> _EXERCISE GOAL_
Reproduce every entry exactly as written.

DATA EXTRACTS START

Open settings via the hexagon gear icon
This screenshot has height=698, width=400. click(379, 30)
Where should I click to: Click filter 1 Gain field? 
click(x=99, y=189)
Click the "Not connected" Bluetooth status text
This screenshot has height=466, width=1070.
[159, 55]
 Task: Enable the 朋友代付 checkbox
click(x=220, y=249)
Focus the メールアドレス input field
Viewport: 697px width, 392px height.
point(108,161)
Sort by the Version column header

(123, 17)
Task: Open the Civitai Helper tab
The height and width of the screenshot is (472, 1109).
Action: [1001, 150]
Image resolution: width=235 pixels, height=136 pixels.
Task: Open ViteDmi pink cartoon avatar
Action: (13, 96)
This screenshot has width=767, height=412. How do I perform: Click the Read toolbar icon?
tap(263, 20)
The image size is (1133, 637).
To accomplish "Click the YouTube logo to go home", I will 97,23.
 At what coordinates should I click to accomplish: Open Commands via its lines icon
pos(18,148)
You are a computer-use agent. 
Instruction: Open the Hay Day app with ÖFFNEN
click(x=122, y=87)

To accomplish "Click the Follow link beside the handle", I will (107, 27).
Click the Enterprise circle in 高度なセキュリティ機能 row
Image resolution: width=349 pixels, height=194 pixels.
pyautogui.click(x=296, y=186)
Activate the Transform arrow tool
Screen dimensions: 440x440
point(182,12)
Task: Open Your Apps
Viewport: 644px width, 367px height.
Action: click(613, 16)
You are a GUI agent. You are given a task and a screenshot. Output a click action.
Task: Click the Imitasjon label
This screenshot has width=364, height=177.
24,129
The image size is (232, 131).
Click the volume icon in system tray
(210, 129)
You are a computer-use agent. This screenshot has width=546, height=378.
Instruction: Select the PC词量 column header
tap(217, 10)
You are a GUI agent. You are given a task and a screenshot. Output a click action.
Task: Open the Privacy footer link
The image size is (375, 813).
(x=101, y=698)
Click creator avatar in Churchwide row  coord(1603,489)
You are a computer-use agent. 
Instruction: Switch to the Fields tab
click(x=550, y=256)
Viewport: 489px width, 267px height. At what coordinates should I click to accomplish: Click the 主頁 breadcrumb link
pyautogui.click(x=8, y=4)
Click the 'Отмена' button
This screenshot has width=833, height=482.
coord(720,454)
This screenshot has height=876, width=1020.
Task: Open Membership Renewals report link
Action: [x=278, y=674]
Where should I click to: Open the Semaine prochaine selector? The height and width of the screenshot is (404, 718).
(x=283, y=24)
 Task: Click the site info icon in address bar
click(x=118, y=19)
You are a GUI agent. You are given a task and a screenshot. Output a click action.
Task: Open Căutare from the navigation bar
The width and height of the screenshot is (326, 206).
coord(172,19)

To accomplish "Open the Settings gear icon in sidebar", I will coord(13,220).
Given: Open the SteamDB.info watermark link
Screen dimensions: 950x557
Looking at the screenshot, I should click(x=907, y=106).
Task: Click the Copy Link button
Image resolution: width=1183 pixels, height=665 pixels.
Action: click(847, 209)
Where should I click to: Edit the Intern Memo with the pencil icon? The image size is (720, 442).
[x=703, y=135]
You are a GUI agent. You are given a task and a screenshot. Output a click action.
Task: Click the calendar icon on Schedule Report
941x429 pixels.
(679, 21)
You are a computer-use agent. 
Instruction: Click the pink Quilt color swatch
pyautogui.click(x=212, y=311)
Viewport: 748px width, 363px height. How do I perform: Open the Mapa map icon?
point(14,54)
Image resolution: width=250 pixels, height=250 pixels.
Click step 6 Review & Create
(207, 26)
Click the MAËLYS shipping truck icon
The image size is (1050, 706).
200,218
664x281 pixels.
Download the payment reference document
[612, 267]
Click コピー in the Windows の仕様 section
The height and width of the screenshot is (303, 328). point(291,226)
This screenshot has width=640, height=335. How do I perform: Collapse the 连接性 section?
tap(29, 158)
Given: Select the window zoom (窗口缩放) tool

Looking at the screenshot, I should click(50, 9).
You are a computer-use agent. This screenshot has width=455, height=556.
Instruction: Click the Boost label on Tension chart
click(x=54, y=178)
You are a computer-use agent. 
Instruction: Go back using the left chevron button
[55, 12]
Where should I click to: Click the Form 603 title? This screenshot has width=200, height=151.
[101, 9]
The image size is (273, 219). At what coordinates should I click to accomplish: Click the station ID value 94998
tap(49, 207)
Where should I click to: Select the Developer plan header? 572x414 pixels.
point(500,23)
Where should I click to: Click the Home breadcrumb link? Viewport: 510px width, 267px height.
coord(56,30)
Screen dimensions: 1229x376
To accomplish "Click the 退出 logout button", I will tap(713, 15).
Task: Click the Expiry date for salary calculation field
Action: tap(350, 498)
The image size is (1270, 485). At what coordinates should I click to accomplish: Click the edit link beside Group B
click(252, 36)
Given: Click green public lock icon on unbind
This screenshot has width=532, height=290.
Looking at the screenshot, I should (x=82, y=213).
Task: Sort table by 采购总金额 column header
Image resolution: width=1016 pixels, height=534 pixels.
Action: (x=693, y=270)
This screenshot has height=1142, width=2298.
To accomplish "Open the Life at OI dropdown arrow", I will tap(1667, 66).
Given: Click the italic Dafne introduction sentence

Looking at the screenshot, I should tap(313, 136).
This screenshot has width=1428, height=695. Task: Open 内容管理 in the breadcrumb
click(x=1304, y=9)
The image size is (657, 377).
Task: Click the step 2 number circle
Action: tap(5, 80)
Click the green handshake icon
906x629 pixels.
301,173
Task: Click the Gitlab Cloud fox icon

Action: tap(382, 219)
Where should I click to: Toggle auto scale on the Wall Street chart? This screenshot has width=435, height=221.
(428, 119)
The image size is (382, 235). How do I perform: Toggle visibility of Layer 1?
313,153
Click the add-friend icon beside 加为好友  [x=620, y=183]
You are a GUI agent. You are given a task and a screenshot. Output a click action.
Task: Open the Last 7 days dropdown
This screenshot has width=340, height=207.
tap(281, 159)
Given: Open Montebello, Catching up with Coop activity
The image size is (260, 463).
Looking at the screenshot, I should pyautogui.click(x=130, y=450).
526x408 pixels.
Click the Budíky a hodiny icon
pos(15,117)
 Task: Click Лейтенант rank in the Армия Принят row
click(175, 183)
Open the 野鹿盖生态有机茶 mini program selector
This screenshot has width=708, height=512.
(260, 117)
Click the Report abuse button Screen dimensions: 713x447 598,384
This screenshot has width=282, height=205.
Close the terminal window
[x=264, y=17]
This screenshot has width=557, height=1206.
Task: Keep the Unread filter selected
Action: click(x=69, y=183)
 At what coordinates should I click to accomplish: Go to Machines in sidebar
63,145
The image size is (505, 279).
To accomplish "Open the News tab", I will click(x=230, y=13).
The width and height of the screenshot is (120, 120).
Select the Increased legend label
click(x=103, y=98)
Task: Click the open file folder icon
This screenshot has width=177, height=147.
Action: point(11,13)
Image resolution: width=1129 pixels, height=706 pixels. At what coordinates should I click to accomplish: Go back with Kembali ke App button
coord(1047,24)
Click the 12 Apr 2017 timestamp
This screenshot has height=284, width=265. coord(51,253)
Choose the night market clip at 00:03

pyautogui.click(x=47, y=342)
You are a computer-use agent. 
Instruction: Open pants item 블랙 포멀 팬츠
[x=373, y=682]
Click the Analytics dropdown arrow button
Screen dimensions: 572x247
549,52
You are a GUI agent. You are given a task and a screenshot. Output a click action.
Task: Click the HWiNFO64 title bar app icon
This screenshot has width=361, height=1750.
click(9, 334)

DATA EXTRACTS END

> _YOUR RESPONSE_
Open settings via the hexagon gear icon
This screenshot has height=698, width=400. click(379, 30)
Where should I click to: Click filter 1 Gain field? 
click(x=99, y=189)
Click the "Not connected" Bluetooth status text
This screenshot has height=466, width=1070.
[159, 55]
 Task: Enable the 朋友代付 checkbox
click(x=220, y=249)
Focus the メールアドレス input field
Viewport: 697px width, 392px height.
point(108,161)
Sort by the Version column header

(123, 17)
Task: Open the Civitai Helper tab
The height and width of the screenshot is (472, 1109).
Action: [1001, 150]
Image resolution: width=235 pixels, height=136 pixels.
Task: Open ViteDmi pink cartoon avatar
Action: (13, 96)
This screenshot has width=767, height=412. How do I perform: Click the Read toolbar icon?
tap(263, 20)
The image size is (1133, 637).
To accomplish "Click the YouTube logo to go home", I will 97,23.
 At what coordinates should I click to accomplish: Open Commands via its lines icon
pos(18,148)
You are a computer-use agent. 
Instruction: Open the Hay Day app with ÖFFNEN
click(x=122, y=87)

To accomplish "Click the Follow link beside the handle", I will (107, 27).
Click the Enterprise circle in 高度なセキュリティ機能 row
Image resolution: width=349 pixels, height=194 pixels.
pyautogui.click(x=296, y=186)
Activate the Transform arrow tool
Screen dimensions: 440x440
point(182,12)
Task: Open Your Apps
Viewport: 644px width, 367px height.
Action: click(613, 16)
You are a GUI agent. You are given a task and a screenshot. Output a click action.
Task: Click the Imitasjon label
This screenshot has width=364, height=177.
24,129
The image size is (232, 131).
Click the volume icon in system tray
(210, 129)
You are a computer-use agent. This screenshot has width=546, height=378.
Instruction: Select the PC词量 column header
tap(217, 10)
You are a GUI agent. You are given a task and a screenshot. Output a click action.
Task: Open the Privacy footer link
The image size is (375, 813).
(x=101, y=698)
Click creator avatar in Churchwide row  coord(1603,489)
You are a computer-use agent. 
Instruction: Switch to the Fields tab
click(x=550, y=256)
Viewport: 489px width, 267px height. At what coordinates should I click to accomplish: Click the 主頁 breadcrumb link
pyautogui.click(x=8, y=4)
Click the 'Отмена' button
This screenshot has width=833, height=482.
coord(720,454)
This screenshot has height=876, width=1020.
Task: Open Membership Renewals report link
Action: [x=278, y=674]
Where should I click to: Open the Semaine prochaine selector? The height and width of the screenshot is (404, 718).
(x=283, y=24)
 Task: Click the site info icon in address bar
click(x=118, y=19)
You are a GUI agent. You are given a task and a screenshot. Output a click action.
Task: Open Căutare from the navigation bar
The width and height of the screenshot is (326, 206).
coord(172,19)

To accomplish "Open the Settings gear icon in sidebar", I will coord(13,220).
Given: Open the SteamDB.info watermark link
Screen dimensions: 950x557
Looking at the screenshot, I should click(x=907, y=106).
Task: Click the Copy Link button
Image resolution: width=1183 pixels, height=665 pixels.
Action: click(847, 209)
Where should I click to: Edit the Intern Memo with the pencil icon? The image size is (720, 442).
[x=703, y=135]
You are a GUI agent. You are given a task and a screenshot. Output a click action.
Task: Click the calendar icon on Schedule Report
941x429 pixels.
(679, 21)
You are a computer-use agent. 
Instruction: Click the pink Quilt color swatch
pyautogui.click(x=212, y=311)
Viewport: 748px width, 363px height. How do I perform: Open the Mapa map icon?
point(14,54)
Image resolution: width=250 pixels, height=250 pixels.
Click step 6 Review & Create
(207, 26)
Click the MAËLYS shipping truck icon
The image size is (1050, 706).
200,218
664x281 pixels.
Download the payment reference document
[612, 267]
Click コピー in the Windows の仕様 section
The height and width of the screenshot is (303, 328). point(291,226)
This screenshot has width=640, height=335. How do I perform: Collapse the 连接性 section?
tap(29, 158)
Given: Select the window zoom (窗口缩放) tool

Looking at the screenshot, I should click(50, 9).
You are a computer-use agent. This screenshot has width=455, height=556.
Instruction: Click the Boost label on Tension chart
click(x=54, y=178)
You are a computer-use agent. 
Instruction: Go back using the left chevron button
[55, 12]
Where should I click to: Click the Form 603 title? This screenshot has width=200, height=151.
[101, 9]
The image size is (273, 219). At what coordinates should I click to accomplish: Click the station ID value 94998
tap(49, 207)
Where should I click to: Select the Developer plan header? 572x414 pixels.
point(500,23)
Where should I click to: Click the Home breadcrumb link? Viewport: 510px width, 267px height.
coord(56,30)
Screen dimensions: 1229x376
To accomplish "Click the 退出 logout button", I will tap(713, 15).
Task: Click the Expiry date for salary calculation field
Action: tap(350, 498)
The image size is (1270, 485). At what coordinates should I click to accomplish: Click the edit link beside Group B
click(252, 36)
Given: Click green public lock icon on unbind
This screenshot has width=532, height=290.
Looking at the screenshot, I should (x=82, y=213).
Task: Sort table by 采购总金额 column header
Image resolution: width=1016 pixels, height=534 pixels.
Action: (x=693, y=270)
This screenshot has height=1142, width=2298.
To accomplish "Open the Life at OI dropdown arrow", I will tap(1667, 66).
Given: Click the italic Dafne introduction sentence

Looking at the screenshot, I should tap(313, 136).
This screenshot has width=1428, height=695. Task: Open 内容管理 in the breadcrumb
click(x=1304, y=9)
The image size is (657, 377).
Task: Click the step 2 number circle
Action: tap(5, 80)
Click the green handshake icon
906x629 pixels.
301,173
Task: Click the Gitlab Cloud fox icon

Action: tap(382, 219)
Where should I click to: Toggle auto scale on the Wall Street chart? This screenshot has width=435, height=221.
(428, 119)
The image size is (382, 235). How do I perform: Toggle visibility of Layer 1?
313,153
Click the add-friend icon beside 加为好友  [x=620, y=183]
You are a GUI agent. You are given a task and a screenshot. Output a click action.
Task: Open the Last 7 days dropdown
This screenshot has width=340, height=207.
tap(281, 159)
Given: Open Montebello, Catching up with Coop activity
The image size is (260, 463).
Looking at the screenshot, I should pyautogui.click(x=130, y=450).
526x408 pixels.
Click the Budíky a hodiny icon
pos(15,117)
 Task: Click Лейтенант rank in the Армия Принят row
click(175, 183)
Open the 野鹿盖生态有机茶 mini program selector
This screenshot has width=708, height=512.
(260, 117)
Click the Report abuse button Screen dimensions: 713x447 598,384
This screenshot has width=282, height=205.
Close the terminal window
[x=264, y=17]
This screenshot has width=557, height=1206.
Task: Keep the Unread filter selected
Action: click(x=69, y=183)
 At what coordinates should I click to accomplish: Go to Machines in sidebar
63,145
The image size is (505, 279).
To accomplish "Open the News tab", I will click(x=230, y=13).
The width and height of the screenshot is (120, 120).
Select the Increased legend label
click(x=103, y=98)
Task: Click the open file folder icon
This screenshot has width=177, height=147.
Action: point(11,13)
Image resolution: width=1129 pixels, height=706 pixels. At what coordinates should I click to accomplish: Go back with Kembali ke App button
coord(1047,24)
Click the 12 Apr 2017 timestamp
This screenshot has height=284, width=265. coord(51,253)
Choose the night market clip at 00:03

pyautogui.click(x=47, y=342)
You are a computer-use agent. 
Instruction: Open pants item 블랙 포멀 팬츠
[x=373, y=682]
Click the Analytics dropdown arrow button
Screen dimensions: 572x247
549,52
You are a GUI agent. You are given a task and a screenshot. Output a click action.
Task: Click the HWiNFO64 title bar app icon
This screenshot has width=361, height=1750.
click(9, 334)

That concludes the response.